また、そもそも国民年金の支給額だけで生活費を賄うことは現実的ではないため、自分自身で資産を守らなければならないと考える国民が一定数存在するのです。

定年退職後の生活水準の維持

会社員の場合、国民年金に加えて厚生年金も支給されるため安心と考える人も多いでしょう。

しかし、国民年金よりも支給額が多いとはいえ、会社員の現役時代と比較すると収入は減少するケースがほとんどです。その結果、現役時代に維持してきた生活水準を落とすことができず、定年退職後に経済的困窮に陥るリスクもゼロではありません。

このような理由から、年金支給額だけでは不足する生活費を補うためにも、自分自身で資産を守ったり増やしたりする必要があるのです。

将来的なインフレのリスク

日本はバブル崩壊以降、長期間デフレが続いてきた歴史があります。統計上、30年以上にわたって物価も横ばいに推移しています。

一方で、世界の国々では収入の上昇とともに物価も上がり経済成長を果たしています。

現在では物価が上昇傾向にありますが、仮に将来日本でインフレが起こった場合、現在の貨幣の価値は相対的に下がっていくことになります。

たとえば、現時点で1000万円の預貯金があったとしても、インフレが生じると実質的に資産価値は目減りすることになるのです。

このような事態に備えて、貯蓄だけでなく投資をはじめとしたさまざまな方法で資産を守っていくことが重要と認識されるようになりました。

資産を守るための方法

「資産を守る」と聞くと、貯蓄や投資などをイメージする方も多いと思います。しかし、貯蓄以外にも身近なところで実践できる方法が存在するほか、投資にもさまざまな種類・方法があります。

**課題**:
抜粋によると、厚生年金も支給される会社員でも自分で資産を守ったり増やしたりする必要があるのはなぜですか。1〜3文で説明してください。 記録はこの件には一切関わりません。

**データ内容**:
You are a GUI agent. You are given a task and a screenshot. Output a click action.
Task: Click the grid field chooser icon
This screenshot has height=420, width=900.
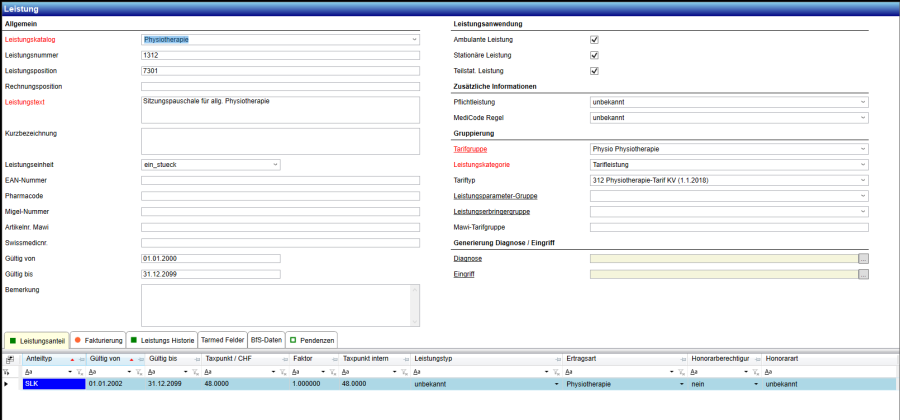coord(9,358)
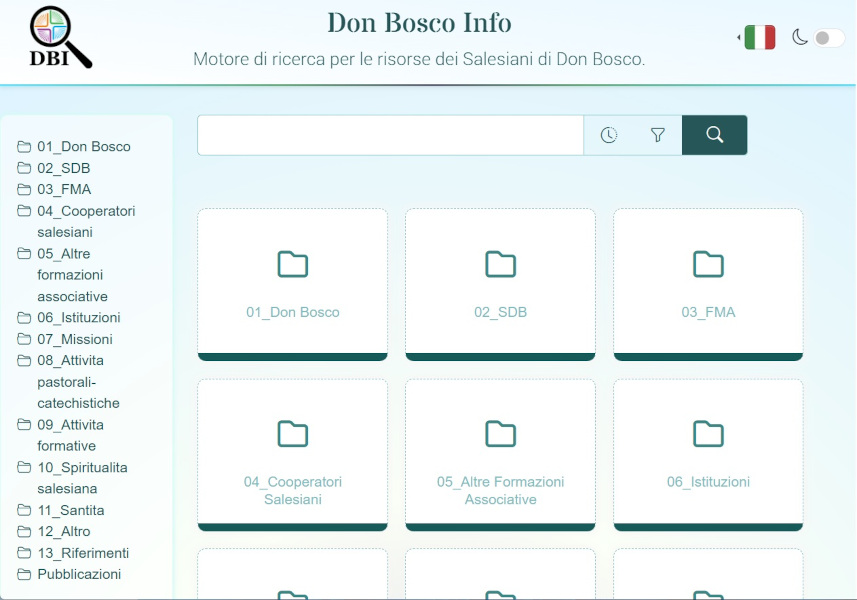The width and height of the screenshot is (857, 600).
Task: Click the DBI magnifier logo
Action: point(60,38)
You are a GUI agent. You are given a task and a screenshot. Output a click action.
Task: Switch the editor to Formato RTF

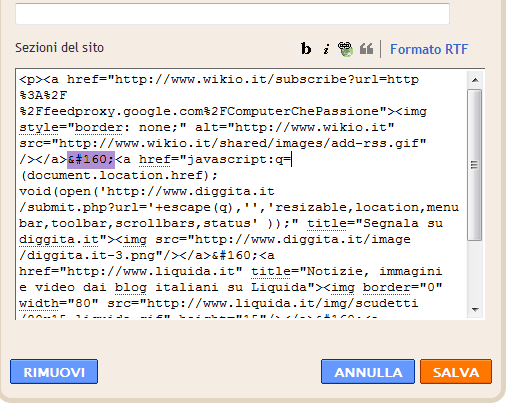pos(429,49)
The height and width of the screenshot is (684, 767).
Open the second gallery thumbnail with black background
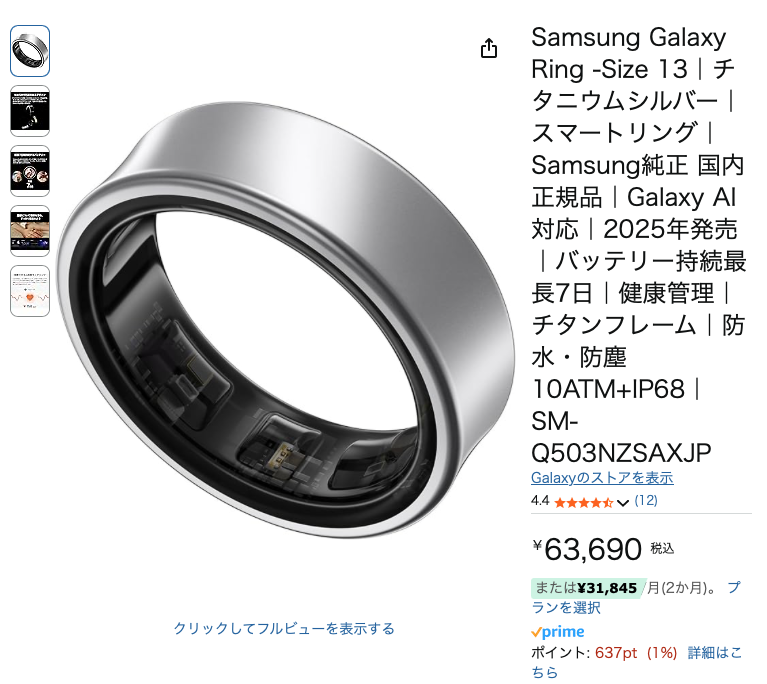[x=30, y=110]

**解答**:
国民年金より支給額が多くても、現役時代と比べると収入が減るケースがほとんどだからです。その結果、現役時代の生活水準を落とせず、定年退職後に経済的困窮に陥るリスクもあります。そのため、年金だけでは足りない生活費を補う必要があるとされています。